Copyright
©The Author(s) 2020.
Artif Intell Med Imaging. Jun 28, 2020; 1(1): 40-49
Published online Jun 28, 2020. doi: 10.35711/aimi.v1.i1.40
Published online Jun 28, 2020. doi: 10.35711/aimi.v1.i1.40
Figure 1 Schematic diagram of acute peripancreatic fluid collections and magnetic resonance imaging of a patient.
A: Schematic diagram of acute peripancreatic fluid collections within 4 wk of onset of interstitial oedematous pancreatitis. The term “acute peripancreatic fluid collections” applies only to interstitial oedematous pancreatitis patients; B: A 66-year-old woman with interstitial oedematous pancreatitis. Magnetic resonance imaging axial T2WI image shows a homogeneous fluid finding (arrows) around the pancreas. APFCs: Acute peripancreatic fluid collections; P: Pancreas.
Figure 2 Schematic diagram of acute necrotic collections and computed tomography of a patient.
A: Schematic diagram of acute necrotic collections within 4 wk of onset of necrotizing pancreatitis. The term “acute necrotic collections” is diagnosed only in necrotizing pancreatitis patients; B: A 56-year-old man with necrotizing pancreatitis. Axial contrast-enhanced computed tomography image in the venous phase shows a large area of necrosis (asterisks) in the pancreatic body and tail; therefore, a lesser omental sac collection (arrows) should be diagnosed as acute necrotic collections. ANCs: Acute necrotic collections; P: Pancreas; N: Necrosis.

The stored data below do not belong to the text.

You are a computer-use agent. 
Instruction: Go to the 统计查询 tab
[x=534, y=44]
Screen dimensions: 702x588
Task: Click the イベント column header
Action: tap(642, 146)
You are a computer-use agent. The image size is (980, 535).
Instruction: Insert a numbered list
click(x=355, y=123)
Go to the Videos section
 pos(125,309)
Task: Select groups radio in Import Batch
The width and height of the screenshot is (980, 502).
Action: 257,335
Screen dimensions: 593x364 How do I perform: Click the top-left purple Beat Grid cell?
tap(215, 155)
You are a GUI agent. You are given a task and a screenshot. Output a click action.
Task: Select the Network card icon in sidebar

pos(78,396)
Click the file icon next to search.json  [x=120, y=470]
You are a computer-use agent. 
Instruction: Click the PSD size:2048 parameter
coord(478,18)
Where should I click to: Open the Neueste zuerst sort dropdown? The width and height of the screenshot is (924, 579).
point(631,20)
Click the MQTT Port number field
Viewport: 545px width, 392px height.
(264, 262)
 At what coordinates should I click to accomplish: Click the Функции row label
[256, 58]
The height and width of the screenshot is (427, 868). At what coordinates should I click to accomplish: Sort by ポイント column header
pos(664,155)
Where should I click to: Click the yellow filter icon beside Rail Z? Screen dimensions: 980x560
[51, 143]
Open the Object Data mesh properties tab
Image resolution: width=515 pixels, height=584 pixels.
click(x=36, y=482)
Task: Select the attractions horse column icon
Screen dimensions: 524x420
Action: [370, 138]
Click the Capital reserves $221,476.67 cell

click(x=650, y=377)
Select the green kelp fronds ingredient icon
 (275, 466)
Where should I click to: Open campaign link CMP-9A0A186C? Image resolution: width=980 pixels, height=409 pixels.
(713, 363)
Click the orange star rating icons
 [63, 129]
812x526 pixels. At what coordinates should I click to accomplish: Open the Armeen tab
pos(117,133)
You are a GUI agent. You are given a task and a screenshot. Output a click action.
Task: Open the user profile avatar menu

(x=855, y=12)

Figure 3 A 40-year-old woman with interstitial oedematous pancreatitis.
Magnetic resonance imaging axial T2WI image shows uniform linear liquid hyperintense (acute peripancreatic fluid collections) in the left pararenal anterior spaces (arrowheads) and retromesenteric plane (arrows).
Figure 4 A 53-year-old man with necrotizing pancreatitis.
Axial contrast-enhanced computed tomography image in the venous phase shows extensive heterogeneous collections (acute necrotic collections) in the left pararenal anterior spaces (arrows) and the subperitoneal spaces/transverse mesentery areas (asterisks) as well as greater omentum zones (arrowheads).
Figure 5 Schematic diagram of heterogeneous collections and computed tomography image of a patient.
A: Schematic diagram of heterogeneous collections (acute necrotic collections) secondary to necrotizing pancreatitis. With the prolongation of the disease course, immature poorly organized walls (arrowheads) can gradually form. There are two components within necrotic collections: fat fragments and necrotic parenchymal fragments (arrows); B: A 60-year-old man with necrotizing pancreatitis. Axial contrast-enhanced computed tomography image in the venous phase shows markedly hypodense fat globules (arrows) within acute necrotic collections as well as slight enhancement of capsule (arrowheads) of collections. P: Pancreas; N: Necrosis.
Figure 6 A 46-year-old man with necrotizing pancreatitis.
A: Magnetic resonance imaging axial T2WI image shows a number of patchy, strip-shaped T2-hypointense components (necrotic adipose fragments) (arrowheads) among T2-hyperintense fluid; B: Axial contrast-enhanced magnetic resonance imaging shows viable capsule enhancement (arrows).
Figure 7 A 59-year-old man with necrotizing pancreatitis complicating infection.
Axial contrast-enhanced computed tomography image in the venous phase shows multiple extraluminal gas bubbles (arrowheads) in the peripancreatic and the retroperitoneal spaces, consistent with a pathognomonic sign of the infected necrosis.
Figure 8 Schematic diagram of disconnected pancreatic duct syndrome and medical images of patients.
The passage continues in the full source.